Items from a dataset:
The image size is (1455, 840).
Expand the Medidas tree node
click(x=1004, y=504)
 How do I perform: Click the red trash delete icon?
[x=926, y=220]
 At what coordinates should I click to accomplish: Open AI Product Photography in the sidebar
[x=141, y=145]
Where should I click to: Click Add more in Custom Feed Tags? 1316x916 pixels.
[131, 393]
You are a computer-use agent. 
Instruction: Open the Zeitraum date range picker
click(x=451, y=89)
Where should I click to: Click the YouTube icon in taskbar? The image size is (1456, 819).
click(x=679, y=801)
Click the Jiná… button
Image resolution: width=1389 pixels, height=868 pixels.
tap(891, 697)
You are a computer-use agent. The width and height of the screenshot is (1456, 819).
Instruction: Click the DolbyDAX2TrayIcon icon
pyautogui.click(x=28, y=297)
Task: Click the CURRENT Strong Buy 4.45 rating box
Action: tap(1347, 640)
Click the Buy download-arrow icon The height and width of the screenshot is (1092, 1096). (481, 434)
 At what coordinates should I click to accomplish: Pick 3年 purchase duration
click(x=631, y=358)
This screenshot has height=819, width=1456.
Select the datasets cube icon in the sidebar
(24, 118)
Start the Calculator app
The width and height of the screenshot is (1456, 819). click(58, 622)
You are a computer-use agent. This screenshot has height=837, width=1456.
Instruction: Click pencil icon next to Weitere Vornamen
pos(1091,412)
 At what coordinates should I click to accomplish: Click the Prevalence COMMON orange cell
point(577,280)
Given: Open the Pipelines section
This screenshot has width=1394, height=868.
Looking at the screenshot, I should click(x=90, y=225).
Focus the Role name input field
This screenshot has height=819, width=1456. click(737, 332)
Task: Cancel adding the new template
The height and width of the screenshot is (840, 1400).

What you will do: All lines holding the word "agent" must be copied from the data.

Answer to this problem:
You are a computer-use agent. 
You are a computer-use agent. The width and height of the screenshot is (1456, 819).
You are a computer-use agent. This screenshot has height=837, width=1456.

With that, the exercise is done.